On a micro level, Watchmen has good pacing. Scenes flow together nicely, the audience learns new information at a consistent rate, and it slows down at the appropriate moments while speeding up at others. However, if you zoom out and look at the show at a macro level, it all falls apart. Take the Seventh Kavalry for instance. This white supremacist militia is revealed from the start but kept mostly shrouded in mystery. We learn of their terror attacks in the past and get hints at what they might be planning, but after episode three they never matter in a meaningful way until the finale. There is never a point where we learn why they wear Rorschach masks or what their motivations are, save for a quick lore dump right before the ending. And it turns out, Lindelof has another threat that’s even worse than the white supremacists, except this threat is handled even more clumsily. Again, I won’t spoil the who or what, but I’ll just say that it feels like the writers went, “Well, the white supremacists want to hurt people and are extremists, but what if there was someone who wanted to make the world a better place, but was also an extremist?” Because of course, someone who wants to fight for change by any means is comparable to someone who wants to use guns to kill people.

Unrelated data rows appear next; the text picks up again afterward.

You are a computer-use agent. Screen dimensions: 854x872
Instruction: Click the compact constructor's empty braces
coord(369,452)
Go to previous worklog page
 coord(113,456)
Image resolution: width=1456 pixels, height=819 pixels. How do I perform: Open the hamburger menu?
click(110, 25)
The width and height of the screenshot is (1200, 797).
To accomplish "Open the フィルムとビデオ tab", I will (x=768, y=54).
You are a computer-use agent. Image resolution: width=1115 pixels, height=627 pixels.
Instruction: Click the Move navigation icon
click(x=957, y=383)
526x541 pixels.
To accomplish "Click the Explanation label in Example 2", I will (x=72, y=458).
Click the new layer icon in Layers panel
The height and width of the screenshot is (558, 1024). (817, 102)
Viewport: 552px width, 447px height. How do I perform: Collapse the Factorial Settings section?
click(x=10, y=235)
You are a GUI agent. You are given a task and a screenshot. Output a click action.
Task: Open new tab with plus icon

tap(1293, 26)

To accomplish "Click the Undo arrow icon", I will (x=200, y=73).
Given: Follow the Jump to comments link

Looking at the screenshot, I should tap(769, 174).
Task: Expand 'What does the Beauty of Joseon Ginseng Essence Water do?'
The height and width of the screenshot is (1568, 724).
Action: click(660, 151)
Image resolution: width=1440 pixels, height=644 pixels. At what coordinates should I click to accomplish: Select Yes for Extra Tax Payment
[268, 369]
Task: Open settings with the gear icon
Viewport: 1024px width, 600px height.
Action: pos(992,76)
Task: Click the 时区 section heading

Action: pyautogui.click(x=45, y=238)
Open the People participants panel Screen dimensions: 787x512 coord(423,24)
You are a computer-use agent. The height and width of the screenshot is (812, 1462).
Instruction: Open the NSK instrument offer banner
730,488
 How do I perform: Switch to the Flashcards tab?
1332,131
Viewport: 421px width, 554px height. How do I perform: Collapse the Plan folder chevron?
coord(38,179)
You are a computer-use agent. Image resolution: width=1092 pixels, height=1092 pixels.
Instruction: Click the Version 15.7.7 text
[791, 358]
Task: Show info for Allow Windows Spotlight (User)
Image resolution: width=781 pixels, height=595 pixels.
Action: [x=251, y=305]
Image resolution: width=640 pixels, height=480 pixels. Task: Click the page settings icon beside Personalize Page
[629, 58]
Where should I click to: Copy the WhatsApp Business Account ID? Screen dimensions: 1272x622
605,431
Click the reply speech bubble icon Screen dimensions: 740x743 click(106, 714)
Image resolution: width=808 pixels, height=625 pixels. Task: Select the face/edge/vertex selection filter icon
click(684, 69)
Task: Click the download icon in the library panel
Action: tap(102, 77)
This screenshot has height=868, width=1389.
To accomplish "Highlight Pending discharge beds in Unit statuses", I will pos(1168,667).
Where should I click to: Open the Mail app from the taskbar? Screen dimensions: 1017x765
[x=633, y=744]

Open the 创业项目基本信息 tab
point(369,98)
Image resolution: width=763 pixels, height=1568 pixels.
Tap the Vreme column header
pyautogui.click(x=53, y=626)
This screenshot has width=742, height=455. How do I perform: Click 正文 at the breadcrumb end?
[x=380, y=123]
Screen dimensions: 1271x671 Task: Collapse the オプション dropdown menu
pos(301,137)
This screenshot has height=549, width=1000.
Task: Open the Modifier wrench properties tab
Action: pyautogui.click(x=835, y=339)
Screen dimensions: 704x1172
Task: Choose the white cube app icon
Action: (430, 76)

And that is what we are left with after the show is over: messy and inconsistent politics. Watchmen starts strong with a depiction of the Tulsa Race Massacre of 1921, an event many don’t even know about. It tries to tackle racism in America head-on, something other prestige TV shows don’t do at all. However, just talking about race isn’t enough; a show needs to handle it’s content and messaging well for it to succeed, and Watchmen just doesn’t. Aside from some of the interesting ways it plays with the lore of the comic to make a point, Lindelof doesn’t seem to understand the issues he’s making an entire TV series about. It acknowledges America’s racist past, but it reduces that past to individual actors rather than larger systems of oppression. At one point the massacre, which was a real historical event, gets blamed on the fictional cult which started the Seventh Kavarly. Watchmen would rather make up a conspiracy to blame for racism rather than face the fact that citizens and even the government were complicit or active in the oppression of black people less than a century ago. It takes steps forward in putting racism and America’s problems front and center in its writing but then looks for an easy answer to those problems in a way the original Watchmen never did. As film critic Leslie Lee puts it: “The alternate world of HBO’s Watchmen is one in which fighting white supremacy head-on is ultimately less important than making peace with your anger at white supremacy, even if you’re a superhero.”

You can tell the people working on this show were at least trying. They have a reverence for the comic and a passion to tell a unique story. You can read articles about how there was an effort made to include writers of color and to be respectful when they were filming scenes from the Tulsa Massacre. Lindelof himself said that he was inspired to center the show around race and make the Tulsa Massacre a focal point of the story because of Ta-Nehisi Coates’s essay “The Case for Reparations.” Well, all I can say is that I recommend Lindelof read a little bit more of Coates. Between the World and Me is a fantastic book that captures the American experience as a black person and puts it in a wider historical context. More importantly, it asserts that racism is more than a klan gathering to burn a cross. It’s more than some conspiracy by a white supremacist cult to start a race war. It’s more than some people with one skin color being angry at people of another skin color. Rather, as Coates puts it, “Racism is not merely a simplistic hatred. It is, more often, broad sympathy toward some and broader skepticism toward others.”